■ Work request
Nothing but the images should be left out when the entries are restated word for word.

(Collected data entries)

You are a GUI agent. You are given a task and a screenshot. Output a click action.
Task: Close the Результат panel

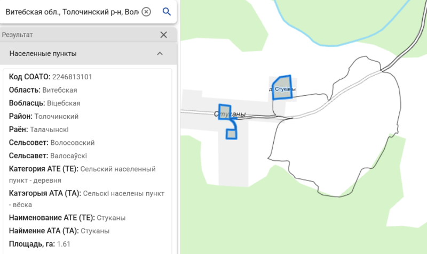164,35
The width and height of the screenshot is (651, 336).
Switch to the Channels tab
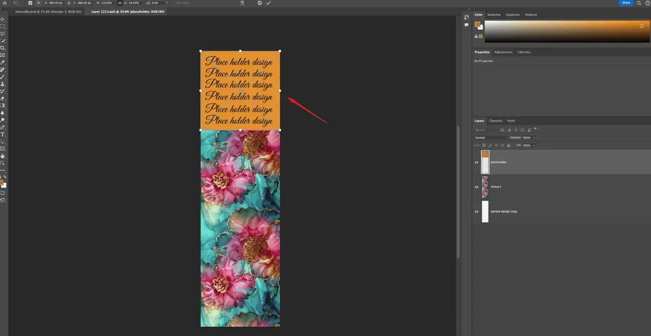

■ Task answer
You are a GUI agent. You are given a task and a screenshot. Output a click action.
Task: Close the Результат panel

164,35
The width and height of the screenshot is (651, 336).
Switch to the Channels tab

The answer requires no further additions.